The plaintiff, a corporation organized under the act approved May 1st, 1875, providing for the incorporation of manufacturing companies, entered into an agreement with the defendant giving the latter the sole and exclusive license and right to manufacture and sell a certain patent rail upon a royalty to be paid therefor. The defendant manufactured and sold a certain number of tons and this *333action is brought to recover the royalty due therefor. The defendant alleges that the contract was one the plaintiff had no authority to enter into as it thereby abdicated a specific corporate function for a period of seven years.
The defendant should have thought of this sooner and not-waited until, after receiving the full benefit of the contract, it was called upon to perform on its part. Evidently the defendant does not set up this defense in the interests of the plaintiff or its stockholders, who seem to have been satisfied with the contract and made no objection thereto.
But was this contract an abdication of any of the plaintiff’s corporate powers?

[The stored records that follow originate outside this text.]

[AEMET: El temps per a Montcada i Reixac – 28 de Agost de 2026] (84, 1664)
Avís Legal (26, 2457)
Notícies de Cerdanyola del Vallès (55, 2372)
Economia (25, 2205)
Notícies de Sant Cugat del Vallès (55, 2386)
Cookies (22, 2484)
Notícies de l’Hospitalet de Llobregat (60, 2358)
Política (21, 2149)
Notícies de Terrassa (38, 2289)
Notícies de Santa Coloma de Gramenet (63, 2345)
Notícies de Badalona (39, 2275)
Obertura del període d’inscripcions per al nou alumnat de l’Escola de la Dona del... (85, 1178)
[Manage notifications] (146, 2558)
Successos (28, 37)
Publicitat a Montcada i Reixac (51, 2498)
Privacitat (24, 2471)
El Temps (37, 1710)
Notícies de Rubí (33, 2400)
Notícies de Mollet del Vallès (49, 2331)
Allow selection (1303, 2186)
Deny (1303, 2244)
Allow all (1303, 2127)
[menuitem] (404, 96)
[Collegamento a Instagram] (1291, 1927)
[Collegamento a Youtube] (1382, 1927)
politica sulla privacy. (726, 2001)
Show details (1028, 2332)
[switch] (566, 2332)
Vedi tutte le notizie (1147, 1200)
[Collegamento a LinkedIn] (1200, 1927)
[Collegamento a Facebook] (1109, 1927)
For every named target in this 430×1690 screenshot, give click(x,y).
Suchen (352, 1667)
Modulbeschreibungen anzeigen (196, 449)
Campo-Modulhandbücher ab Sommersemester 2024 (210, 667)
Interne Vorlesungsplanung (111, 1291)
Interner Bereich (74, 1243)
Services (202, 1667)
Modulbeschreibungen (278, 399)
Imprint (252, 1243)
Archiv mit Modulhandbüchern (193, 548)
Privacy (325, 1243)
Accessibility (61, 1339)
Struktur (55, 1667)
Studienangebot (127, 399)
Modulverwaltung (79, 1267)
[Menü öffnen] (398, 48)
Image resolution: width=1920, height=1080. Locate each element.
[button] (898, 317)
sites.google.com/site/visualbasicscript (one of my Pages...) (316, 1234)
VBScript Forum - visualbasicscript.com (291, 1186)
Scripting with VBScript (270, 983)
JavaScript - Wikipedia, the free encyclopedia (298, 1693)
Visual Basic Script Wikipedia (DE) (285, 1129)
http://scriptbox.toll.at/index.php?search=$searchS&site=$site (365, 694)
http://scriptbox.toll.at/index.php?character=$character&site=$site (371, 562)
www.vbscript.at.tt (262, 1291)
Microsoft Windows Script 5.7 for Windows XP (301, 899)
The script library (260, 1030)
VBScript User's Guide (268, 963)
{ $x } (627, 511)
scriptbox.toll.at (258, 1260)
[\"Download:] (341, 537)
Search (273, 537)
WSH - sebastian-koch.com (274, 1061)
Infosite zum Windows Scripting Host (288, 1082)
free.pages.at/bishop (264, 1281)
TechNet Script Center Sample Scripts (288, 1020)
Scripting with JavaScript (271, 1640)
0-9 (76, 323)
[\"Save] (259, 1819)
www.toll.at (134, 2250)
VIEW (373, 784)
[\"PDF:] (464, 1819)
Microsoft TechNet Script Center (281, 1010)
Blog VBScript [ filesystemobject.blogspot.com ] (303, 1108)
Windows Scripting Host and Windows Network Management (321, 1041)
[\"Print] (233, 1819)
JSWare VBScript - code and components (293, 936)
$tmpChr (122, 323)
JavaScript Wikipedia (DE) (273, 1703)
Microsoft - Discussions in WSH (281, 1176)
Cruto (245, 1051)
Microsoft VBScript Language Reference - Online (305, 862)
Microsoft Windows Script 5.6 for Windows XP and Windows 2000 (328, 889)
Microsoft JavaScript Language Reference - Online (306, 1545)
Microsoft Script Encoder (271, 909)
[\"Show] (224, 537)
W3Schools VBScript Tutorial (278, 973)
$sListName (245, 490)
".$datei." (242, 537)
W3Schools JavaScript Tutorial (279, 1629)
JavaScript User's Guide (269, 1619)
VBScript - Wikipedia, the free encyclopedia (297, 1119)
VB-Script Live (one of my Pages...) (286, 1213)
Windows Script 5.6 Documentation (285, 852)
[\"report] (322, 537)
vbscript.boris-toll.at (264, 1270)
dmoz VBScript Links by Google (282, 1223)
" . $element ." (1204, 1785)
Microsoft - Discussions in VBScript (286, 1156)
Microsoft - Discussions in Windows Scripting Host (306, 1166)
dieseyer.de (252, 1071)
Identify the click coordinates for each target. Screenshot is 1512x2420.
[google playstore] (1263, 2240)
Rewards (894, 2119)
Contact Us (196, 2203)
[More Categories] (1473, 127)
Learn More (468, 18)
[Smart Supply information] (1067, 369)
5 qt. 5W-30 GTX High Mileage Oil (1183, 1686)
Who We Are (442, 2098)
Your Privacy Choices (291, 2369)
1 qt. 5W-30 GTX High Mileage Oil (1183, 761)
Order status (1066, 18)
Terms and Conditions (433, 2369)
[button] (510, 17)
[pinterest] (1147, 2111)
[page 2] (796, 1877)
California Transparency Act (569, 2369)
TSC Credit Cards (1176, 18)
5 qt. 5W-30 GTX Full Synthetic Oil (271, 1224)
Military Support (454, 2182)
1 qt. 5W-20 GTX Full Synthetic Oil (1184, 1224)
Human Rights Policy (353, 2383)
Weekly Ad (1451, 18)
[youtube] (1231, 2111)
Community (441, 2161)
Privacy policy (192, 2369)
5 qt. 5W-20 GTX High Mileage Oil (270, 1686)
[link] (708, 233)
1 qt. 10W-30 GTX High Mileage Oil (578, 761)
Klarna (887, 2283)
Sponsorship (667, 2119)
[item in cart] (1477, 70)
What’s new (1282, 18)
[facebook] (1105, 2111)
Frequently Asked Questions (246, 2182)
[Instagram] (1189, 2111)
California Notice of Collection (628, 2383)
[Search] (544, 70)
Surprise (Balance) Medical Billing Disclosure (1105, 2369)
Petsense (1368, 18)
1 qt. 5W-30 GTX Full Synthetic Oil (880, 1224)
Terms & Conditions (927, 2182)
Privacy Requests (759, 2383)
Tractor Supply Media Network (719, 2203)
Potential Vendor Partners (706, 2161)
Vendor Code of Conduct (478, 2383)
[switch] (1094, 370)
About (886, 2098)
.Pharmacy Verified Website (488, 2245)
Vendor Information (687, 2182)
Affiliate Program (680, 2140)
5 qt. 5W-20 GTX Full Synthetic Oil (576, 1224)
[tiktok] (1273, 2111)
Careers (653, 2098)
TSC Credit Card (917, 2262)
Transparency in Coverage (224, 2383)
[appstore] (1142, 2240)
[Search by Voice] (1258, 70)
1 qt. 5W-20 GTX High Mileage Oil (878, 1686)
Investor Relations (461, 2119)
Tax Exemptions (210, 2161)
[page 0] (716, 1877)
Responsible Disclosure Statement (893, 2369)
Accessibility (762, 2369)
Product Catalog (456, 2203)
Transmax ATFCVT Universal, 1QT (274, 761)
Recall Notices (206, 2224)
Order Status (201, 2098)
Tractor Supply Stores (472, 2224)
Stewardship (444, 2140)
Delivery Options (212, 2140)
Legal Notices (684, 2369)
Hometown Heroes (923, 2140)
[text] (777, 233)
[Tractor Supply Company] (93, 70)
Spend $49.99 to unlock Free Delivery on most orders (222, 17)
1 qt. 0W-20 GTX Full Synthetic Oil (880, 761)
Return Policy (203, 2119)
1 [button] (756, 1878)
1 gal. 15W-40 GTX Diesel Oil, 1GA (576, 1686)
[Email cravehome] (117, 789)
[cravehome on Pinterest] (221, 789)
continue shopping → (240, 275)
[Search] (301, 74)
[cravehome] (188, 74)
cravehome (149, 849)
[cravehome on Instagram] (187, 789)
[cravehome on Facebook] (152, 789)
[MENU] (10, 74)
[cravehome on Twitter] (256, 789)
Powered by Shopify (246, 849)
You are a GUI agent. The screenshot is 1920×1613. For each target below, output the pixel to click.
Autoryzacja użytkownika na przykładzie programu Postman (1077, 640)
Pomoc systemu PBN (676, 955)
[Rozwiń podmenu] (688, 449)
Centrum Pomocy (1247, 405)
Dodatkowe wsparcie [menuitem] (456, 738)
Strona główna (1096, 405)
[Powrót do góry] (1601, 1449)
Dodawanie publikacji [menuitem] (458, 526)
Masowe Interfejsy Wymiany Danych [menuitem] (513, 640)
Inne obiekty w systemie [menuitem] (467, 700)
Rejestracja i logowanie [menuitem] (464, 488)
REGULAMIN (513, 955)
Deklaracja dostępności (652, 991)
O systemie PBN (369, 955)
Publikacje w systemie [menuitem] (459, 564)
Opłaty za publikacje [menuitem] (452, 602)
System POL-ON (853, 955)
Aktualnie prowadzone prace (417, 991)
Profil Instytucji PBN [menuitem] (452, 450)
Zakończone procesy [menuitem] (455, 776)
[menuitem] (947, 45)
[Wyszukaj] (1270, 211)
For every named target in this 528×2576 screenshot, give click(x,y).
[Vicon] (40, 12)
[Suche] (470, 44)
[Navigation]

The purposes for which the plaintiff was organized, were to engage in the manufacture and sale of this rail, and to sell rights and to grant license to manufacture on royalty or otherwise under the same, also buying, manufacturing and selling railroad rails, spikes, etc.
One of the objects specified was to sell rights and grant licenses to manufacture this rail on a royalty, and this was just what it did do in entering into this agreement with the defendant. In other words, it made a contract within the very letter of its charter. We think this contract was binding and that the defendant must carry out its part of the same.
It is in the second place said that this agreement was not made upon a valuable consideration, as the patent referred to was void.
This question we think is not open to controversy in the present case. The contract shows that'the defendant, at the time of this agreement, was the owner of the patent with which this is supposed to conflict, and that this agreement was entered into apparently to avoid any conflict, and in order that the royalty should be divided. The defendants therefore are in no position to question the validity of the plaintiff’s patent in the present action brought to recover a royalty earned or due on account of rails manufactured and sold thereunder.
The judgment will be affirmed with costs.
Cooley and Campbell, J J. concurred.